Data records:
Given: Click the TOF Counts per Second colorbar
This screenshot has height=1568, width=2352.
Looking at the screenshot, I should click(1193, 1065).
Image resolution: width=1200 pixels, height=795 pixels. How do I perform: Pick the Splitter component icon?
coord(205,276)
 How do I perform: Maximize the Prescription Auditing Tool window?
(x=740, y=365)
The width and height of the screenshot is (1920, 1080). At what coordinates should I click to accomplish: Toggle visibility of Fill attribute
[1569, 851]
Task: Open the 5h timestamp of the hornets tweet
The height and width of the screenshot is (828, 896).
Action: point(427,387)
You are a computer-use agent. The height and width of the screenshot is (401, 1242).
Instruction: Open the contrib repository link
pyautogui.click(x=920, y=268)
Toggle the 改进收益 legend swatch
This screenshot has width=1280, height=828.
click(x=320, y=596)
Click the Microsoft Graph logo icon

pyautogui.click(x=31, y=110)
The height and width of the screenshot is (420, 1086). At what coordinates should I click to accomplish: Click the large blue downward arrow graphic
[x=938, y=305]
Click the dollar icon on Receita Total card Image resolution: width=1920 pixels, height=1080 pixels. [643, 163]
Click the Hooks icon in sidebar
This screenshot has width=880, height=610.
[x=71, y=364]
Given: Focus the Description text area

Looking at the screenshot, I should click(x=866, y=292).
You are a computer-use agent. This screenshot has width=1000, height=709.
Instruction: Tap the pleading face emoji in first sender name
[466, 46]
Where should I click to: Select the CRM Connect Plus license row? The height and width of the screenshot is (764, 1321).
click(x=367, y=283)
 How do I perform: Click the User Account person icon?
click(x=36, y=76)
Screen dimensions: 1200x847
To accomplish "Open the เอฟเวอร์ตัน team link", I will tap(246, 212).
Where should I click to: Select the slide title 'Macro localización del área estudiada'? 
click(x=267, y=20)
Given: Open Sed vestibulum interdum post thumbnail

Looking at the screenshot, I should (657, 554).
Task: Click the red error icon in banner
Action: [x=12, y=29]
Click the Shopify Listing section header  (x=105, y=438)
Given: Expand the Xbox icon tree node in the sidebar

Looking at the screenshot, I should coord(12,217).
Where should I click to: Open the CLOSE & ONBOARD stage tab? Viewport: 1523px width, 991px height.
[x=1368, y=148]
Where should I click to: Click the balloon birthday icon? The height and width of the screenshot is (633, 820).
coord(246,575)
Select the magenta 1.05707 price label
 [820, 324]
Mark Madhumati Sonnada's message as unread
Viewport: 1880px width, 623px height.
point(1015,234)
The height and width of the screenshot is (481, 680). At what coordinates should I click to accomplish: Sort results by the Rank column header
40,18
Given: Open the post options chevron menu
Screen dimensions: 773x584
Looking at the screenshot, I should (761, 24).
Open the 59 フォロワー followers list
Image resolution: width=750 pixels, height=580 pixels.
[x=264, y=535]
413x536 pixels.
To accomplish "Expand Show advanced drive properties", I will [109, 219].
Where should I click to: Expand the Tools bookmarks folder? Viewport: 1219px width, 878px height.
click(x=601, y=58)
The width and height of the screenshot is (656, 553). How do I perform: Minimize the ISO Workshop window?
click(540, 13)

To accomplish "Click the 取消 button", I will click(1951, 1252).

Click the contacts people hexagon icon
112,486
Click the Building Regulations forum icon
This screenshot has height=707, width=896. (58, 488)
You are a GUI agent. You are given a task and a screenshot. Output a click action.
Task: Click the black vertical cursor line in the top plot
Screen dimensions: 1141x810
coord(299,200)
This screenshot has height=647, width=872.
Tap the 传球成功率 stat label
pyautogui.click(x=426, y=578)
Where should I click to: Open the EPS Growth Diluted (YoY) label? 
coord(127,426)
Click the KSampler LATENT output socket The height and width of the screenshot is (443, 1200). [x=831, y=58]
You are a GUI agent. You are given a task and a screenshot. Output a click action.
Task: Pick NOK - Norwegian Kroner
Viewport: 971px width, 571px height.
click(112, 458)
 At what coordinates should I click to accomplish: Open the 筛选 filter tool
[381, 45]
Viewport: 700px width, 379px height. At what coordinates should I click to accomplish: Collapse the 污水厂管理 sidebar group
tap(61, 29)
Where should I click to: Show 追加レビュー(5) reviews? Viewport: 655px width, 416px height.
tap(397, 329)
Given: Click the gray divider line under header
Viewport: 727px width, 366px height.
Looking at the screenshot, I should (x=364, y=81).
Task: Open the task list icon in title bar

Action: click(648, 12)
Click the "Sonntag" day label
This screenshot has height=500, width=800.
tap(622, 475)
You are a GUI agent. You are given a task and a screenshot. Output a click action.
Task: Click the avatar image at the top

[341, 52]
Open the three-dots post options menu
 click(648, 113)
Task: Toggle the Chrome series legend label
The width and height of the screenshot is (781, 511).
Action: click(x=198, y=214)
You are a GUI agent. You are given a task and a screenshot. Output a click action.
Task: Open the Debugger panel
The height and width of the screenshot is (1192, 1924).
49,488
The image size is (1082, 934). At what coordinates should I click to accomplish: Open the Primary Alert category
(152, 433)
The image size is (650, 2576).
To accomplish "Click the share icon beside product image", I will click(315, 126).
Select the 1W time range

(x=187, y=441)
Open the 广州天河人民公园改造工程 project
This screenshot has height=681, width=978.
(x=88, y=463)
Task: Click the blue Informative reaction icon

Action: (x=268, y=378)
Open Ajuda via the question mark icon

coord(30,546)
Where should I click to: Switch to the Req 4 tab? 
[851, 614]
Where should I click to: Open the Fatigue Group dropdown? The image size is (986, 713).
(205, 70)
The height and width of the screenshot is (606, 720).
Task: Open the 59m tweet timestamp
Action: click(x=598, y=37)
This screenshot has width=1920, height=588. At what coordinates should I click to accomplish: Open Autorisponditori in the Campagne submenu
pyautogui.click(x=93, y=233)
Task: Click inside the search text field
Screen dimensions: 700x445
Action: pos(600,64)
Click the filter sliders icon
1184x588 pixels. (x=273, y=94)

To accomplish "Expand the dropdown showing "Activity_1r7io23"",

## Given task:
Copy the material from its first line through the line containing "pyautogui.click(x=31, y=110)", word for word.

## Output:
Given: Click the TOF Counts per Second colorbar
This screenshot has height=1568, width=2352.
Looking at the screenshot, I should click(1193, 1065).
Image resolution: width=1200 pixels, height=795 pixels. How do I perform: Pick the Splitter component icon?
coord(205,276)
 How do I perform: Maximize the Prescription Auditing Tool window?
(x=740, y=365)
The width and height of the screenshot is (1920, 1080). At what coordinates should I click to accomplish: Toggle visibility of Fill attribute
[1569, 851]
Task: Open the 5h timestamp of the hornets tweet
The height and width of the screenshot is (828, 896).
Action: point(427,387)
You are a computer-use agent. The height and width of the screenshot is (401, 1242).
Instruction: Open the contrib repository link
pyautogui.click(x=920, y=268)
Toggle the 改进收益 legend swatch
This screenshot has width=1280, height=828.
click(x=320, y=596)
Click the Microsoft Graph logo icon

pyautogui.click(x=31, y=110)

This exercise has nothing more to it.